This invention relates to the manufacture of polymers by anionic polymerization of monomers, especially conjugated dienes and/or vinyl aromatic hydrocarbons, in a hydrocarbon solvent. More particularly, this invention relates to an improvement in such a process whereby the throughput of the manufacturing system is increased by reducing the viscosity of the polymer cement (the solution of the anionic polymer in the hydrocarbon solvent).
Anionic polymers, including polymers of conjugated dienes and/or vinyl aromatic hydrocarbons, have been produced by numerous methods. However, anionic polymerization of such or other monomers in the presence of an anionic polymerization initiator is the most widely used commercial process. The polymerization is carried out in an inert solvent such as hexane, cyclohexane, or toluene and the polymerization initiator is commonly an organo alkali metal compound, especially alkyl lithium compounds. The solvent used is almost always a non-polar hydrocarbon because such solvents are much better solvents for the polymers of such monomers, especially conjugated diene polymers or blocks when they form a part of block copolymers.
As the polymer is created from the monomers, a solution of the polymer forms in the inert hydrocarbon solvent. This solution is called the polymer cement. These polymerizations may be carried out at a variety of solids contents and it is reasonably obvious that if the process can be run at high solids content, the manufacturing cost will be decreased because the cost of solvent will be decreased and more polymer can be produced in a given amount of time.
Unfortunately, with polymer cements of anionic polymers, one of the most significant rate limiting aspects is the viscosity of the polymer cement. This is especially true in the manufacture of block copolymers of conjugated dienes such as butadiene or isoprene and vinyl aromatic hydrocarbons such as styrene.

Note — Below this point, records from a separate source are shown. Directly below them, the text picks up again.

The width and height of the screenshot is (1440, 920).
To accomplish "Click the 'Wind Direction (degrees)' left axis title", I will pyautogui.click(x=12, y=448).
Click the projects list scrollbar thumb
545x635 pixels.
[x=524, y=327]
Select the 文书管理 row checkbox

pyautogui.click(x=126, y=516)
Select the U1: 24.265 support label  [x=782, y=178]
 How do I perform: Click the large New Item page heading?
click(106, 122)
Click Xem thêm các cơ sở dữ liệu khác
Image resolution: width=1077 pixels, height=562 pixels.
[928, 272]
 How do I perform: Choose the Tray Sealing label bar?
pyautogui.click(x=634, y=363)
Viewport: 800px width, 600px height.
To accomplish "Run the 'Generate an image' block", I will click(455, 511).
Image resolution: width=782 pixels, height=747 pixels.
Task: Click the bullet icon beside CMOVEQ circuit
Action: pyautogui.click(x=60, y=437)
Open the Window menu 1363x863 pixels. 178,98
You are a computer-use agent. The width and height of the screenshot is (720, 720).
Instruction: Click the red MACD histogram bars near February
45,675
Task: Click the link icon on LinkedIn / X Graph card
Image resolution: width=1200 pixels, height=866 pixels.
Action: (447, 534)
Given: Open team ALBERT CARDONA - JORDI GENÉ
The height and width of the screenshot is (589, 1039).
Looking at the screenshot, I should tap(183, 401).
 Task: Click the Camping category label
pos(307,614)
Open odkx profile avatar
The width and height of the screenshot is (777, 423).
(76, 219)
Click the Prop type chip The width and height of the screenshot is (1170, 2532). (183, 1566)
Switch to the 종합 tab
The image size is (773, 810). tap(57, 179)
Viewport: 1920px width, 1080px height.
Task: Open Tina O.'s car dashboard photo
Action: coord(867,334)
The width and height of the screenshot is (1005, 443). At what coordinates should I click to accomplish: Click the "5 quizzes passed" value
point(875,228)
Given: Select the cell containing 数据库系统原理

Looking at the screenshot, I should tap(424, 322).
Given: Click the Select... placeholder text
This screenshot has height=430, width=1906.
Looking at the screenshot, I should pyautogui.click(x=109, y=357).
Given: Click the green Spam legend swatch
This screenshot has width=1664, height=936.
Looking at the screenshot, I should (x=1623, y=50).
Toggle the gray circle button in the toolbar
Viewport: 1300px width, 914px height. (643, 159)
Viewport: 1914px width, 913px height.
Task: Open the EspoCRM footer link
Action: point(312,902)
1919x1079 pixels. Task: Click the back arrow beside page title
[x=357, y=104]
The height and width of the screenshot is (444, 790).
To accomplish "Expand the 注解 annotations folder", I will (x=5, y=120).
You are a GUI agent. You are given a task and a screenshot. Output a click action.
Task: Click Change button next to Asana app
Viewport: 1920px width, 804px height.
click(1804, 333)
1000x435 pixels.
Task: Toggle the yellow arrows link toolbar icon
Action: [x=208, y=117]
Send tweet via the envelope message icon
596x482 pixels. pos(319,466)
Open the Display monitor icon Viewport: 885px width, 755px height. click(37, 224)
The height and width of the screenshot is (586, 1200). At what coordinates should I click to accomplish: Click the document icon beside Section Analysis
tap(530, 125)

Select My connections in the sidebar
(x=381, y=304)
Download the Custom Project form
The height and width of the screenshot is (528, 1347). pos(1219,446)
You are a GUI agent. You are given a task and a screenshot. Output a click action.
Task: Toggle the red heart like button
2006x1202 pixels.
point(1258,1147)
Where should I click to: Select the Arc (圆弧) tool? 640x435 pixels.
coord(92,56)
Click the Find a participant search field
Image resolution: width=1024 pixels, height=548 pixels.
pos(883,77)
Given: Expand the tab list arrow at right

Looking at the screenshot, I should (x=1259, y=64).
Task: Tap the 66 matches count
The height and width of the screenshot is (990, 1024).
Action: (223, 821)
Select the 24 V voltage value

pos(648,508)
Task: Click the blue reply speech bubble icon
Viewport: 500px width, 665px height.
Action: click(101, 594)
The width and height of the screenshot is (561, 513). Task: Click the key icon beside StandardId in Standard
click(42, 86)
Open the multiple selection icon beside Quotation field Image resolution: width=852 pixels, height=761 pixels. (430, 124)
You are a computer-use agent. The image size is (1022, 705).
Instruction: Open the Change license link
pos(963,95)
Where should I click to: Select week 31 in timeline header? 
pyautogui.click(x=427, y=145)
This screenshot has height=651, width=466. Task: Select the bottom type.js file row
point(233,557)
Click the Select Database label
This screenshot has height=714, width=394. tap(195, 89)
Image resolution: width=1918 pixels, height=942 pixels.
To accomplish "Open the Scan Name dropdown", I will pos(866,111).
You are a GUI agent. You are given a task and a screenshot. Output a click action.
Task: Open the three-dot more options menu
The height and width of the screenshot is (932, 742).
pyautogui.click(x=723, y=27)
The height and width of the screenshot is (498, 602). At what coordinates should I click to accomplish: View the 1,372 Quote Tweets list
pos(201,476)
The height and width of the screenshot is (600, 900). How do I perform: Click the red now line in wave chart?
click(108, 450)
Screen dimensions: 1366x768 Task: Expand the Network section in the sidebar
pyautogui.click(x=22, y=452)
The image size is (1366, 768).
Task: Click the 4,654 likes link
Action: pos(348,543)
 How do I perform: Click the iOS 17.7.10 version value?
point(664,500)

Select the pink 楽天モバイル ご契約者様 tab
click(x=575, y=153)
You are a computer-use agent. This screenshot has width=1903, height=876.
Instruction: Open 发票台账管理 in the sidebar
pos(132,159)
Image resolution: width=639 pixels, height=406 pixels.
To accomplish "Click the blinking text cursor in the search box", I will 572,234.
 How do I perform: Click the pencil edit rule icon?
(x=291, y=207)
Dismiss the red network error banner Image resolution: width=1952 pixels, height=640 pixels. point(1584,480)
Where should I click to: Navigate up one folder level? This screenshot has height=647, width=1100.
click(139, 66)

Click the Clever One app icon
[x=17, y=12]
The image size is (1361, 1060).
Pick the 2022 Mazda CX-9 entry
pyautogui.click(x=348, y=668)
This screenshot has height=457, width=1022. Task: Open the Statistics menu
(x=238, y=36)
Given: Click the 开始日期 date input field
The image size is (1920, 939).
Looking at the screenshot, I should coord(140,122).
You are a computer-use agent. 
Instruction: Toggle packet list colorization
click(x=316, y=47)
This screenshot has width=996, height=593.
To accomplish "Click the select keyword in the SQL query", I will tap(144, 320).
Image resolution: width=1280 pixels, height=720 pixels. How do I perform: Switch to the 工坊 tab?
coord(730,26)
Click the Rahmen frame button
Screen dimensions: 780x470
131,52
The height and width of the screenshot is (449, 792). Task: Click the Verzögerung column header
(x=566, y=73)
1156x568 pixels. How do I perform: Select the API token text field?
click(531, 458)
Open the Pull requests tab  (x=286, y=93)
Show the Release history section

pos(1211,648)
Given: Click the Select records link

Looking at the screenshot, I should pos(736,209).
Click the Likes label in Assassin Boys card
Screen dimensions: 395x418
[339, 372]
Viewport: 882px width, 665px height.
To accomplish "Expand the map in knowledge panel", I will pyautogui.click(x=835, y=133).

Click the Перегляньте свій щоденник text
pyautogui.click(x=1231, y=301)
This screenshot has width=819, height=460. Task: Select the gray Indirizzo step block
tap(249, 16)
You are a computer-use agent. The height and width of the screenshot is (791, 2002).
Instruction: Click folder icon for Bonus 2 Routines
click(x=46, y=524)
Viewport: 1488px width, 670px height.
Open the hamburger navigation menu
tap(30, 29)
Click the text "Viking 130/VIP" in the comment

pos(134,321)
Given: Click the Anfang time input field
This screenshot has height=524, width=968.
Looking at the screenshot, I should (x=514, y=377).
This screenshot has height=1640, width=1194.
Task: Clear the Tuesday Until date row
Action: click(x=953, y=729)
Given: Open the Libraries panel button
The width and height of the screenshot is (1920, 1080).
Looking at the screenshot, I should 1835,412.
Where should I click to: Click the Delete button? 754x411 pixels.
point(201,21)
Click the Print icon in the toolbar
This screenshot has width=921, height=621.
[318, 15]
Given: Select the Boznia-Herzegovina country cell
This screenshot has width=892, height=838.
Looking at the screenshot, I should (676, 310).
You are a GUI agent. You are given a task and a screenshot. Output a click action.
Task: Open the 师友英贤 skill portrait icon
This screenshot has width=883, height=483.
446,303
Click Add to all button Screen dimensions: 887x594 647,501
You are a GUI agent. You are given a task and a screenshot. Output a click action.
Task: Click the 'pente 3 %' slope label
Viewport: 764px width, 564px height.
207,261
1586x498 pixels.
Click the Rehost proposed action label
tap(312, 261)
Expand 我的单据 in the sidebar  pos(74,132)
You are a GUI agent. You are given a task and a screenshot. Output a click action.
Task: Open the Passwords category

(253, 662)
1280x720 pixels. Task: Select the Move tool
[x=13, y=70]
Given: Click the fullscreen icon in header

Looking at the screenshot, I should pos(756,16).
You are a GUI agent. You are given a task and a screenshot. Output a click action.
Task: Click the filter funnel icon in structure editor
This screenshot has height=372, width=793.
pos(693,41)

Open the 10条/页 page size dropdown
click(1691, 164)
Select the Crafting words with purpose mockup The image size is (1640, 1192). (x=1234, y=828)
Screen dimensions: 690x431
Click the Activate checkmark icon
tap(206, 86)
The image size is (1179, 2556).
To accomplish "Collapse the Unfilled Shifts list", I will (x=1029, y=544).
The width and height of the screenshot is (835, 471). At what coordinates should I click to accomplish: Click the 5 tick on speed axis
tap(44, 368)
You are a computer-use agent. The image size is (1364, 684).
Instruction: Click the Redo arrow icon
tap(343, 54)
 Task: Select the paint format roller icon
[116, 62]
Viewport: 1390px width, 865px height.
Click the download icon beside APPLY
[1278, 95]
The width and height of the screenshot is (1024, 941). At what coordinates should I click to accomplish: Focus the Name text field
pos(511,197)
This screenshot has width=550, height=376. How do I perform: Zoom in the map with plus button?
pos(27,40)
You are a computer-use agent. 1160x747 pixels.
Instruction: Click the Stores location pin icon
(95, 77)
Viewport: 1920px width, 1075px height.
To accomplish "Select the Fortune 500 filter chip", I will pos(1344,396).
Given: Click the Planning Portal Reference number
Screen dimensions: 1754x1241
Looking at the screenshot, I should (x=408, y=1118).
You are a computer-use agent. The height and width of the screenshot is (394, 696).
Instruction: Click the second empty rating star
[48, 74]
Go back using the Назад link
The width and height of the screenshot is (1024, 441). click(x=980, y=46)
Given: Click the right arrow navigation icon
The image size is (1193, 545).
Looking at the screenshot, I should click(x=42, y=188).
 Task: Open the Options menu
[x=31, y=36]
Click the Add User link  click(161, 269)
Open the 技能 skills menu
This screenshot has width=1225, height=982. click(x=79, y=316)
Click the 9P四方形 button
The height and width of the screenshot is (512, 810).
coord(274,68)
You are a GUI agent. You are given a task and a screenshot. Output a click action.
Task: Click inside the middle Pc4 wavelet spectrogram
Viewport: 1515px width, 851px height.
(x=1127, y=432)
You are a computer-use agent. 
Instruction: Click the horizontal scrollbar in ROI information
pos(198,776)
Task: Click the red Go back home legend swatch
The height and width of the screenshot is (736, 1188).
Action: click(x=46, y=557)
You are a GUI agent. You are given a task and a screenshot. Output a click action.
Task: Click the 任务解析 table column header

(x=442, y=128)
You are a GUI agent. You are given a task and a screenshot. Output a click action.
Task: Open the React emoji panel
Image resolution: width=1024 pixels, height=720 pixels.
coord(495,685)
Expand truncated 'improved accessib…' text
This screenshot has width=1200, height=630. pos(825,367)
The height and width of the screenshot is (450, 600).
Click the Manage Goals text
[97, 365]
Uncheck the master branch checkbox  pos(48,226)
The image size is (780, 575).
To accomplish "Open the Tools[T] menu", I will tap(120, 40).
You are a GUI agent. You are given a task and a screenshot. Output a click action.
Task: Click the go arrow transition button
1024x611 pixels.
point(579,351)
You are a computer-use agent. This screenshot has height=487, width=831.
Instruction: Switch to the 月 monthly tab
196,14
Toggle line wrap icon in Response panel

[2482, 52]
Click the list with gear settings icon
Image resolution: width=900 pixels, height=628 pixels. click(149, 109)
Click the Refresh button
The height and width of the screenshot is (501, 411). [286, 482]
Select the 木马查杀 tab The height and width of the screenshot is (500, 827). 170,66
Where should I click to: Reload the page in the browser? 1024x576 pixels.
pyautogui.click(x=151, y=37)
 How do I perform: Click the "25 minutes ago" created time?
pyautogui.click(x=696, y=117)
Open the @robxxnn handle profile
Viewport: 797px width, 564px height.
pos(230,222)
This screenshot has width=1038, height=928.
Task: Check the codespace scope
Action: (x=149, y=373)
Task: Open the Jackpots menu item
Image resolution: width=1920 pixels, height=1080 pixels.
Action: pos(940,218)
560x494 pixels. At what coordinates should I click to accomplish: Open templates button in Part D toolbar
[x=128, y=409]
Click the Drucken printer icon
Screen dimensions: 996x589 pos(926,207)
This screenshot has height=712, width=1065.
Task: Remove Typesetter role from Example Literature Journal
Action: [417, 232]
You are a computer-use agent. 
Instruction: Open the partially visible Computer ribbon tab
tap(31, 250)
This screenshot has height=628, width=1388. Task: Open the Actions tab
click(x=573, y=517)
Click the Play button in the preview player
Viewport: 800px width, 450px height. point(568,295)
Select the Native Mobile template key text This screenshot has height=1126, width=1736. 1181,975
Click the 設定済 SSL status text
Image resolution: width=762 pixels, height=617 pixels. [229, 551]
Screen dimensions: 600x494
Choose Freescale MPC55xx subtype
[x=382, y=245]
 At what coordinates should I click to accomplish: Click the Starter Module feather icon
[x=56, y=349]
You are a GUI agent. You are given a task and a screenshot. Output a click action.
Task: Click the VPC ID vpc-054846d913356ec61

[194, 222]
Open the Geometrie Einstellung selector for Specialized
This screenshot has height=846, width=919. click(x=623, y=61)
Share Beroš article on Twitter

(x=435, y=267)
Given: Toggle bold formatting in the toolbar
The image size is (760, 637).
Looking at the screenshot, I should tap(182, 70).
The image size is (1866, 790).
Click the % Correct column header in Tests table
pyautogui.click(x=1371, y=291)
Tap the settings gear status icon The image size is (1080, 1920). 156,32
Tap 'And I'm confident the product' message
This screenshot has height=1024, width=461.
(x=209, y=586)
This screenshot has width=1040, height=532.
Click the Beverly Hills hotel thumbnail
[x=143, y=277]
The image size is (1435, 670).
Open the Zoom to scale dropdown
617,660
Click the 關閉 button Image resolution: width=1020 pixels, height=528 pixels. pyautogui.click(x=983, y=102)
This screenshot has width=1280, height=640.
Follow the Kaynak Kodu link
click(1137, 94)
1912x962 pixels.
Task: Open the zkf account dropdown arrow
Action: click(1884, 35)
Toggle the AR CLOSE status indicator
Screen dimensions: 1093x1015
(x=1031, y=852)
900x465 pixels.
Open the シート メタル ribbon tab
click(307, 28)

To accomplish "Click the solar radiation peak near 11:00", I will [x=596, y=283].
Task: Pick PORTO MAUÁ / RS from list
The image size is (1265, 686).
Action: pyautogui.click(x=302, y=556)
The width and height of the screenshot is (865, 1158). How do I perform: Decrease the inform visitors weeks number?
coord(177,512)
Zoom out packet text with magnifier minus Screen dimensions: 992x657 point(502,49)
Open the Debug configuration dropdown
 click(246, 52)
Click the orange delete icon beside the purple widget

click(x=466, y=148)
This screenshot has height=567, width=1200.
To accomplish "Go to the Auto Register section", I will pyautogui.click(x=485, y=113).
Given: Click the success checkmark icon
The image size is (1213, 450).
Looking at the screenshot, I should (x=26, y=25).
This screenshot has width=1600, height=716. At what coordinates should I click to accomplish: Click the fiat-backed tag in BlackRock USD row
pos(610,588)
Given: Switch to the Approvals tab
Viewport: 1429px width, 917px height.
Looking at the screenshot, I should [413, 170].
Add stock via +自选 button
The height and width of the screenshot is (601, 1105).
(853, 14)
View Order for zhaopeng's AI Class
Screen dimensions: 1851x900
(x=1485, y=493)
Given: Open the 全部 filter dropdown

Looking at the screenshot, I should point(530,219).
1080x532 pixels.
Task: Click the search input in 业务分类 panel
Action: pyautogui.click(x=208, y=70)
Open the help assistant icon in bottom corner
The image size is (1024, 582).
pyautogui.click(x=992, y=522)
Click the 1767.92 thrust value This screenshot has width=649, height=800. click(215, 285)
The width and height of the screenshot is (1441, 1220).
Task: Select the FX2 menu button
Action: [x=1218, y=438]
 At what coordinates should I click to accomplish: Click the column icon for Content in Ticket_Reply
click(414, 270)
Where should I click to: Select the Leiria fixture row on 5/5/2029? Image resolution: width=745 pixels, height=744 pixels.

Solutions of living anionic polymers, living polymer cements, tend to be higher in viscosity than their terminated analogs, terminated polymer cements. The higher viscosity of living polymer cements in polymerization tends to limit the production capacity of equipment used to make these products. Higher concentrations of terminated polymer solutions could be pumped and mixed with the existing equipment but polymerization at these higher concentrations is not possible due to the prohibitively high viscosities of the living polymer solutions. Production rates are limited by the viscosity of the living anionic polymer solutions in polymerization since the polymer chain must be kept xe2x80x9clivingxe2x80x9d, i.e., not terminated, until the desired molecular weight is achieved.
The present invention is an improvement upon the known method of anionically polymerizing monomers by contacting the monomers with an anionic polymerization initiator which is an organo-substituted alkali metal compound. The improvement comprises decreasing the viscosity of the polymer cement by adding at least 0.01 equivalent of a metal alkyl compound per equivalent of alkali metal initiator if the metal alkyl is added before or at the beginning of polymerization. If the metal alkyl is added during the polymerization or after but before the living polymer is terminated, then at least 0.01 equivalent of the metal alkyl compound per equivalent of living polymer chain ends (i.e., styryl-lithium or dienyl-lithium moiety) should be used. Preferably, in both cases, from 0.01 to 1.5 equivalents is used and most preferably, 0.01 to 1.0 equivalents.
The metal alkyl is preferably added during the polymerization but it can be added before polymerization begins. It can also be added subsequent to polymerization before termination if desired. The alkyl groups of the metal alkyl are chosen such that they do not exchange with the organo substituents of the alkali metal, which can be the living polymer chain ends or the organo substituents of the initiator. To avoid this undesired exchange reaction, the alkyl groups of the metal alkyl compound are selected to be more basic and/or less bulky or both than the organo substituents of the alkali metal compound. The organo substituents of the alkali metal compound are aliphatic, cycloaliphatic, aromatic, or alkyl-substituted aromatic and include multi-functional initiators such as the sec-butyl lithium adduct of diisopropenyl. In a preferred embodiment of the invention, the organo-substituted alkali metal species at the time of the addition of the metal alkyl is a styryl-lithium or dienyl-lithium moiety. The preferred metal alkyl for use herein is triethyl aluminum.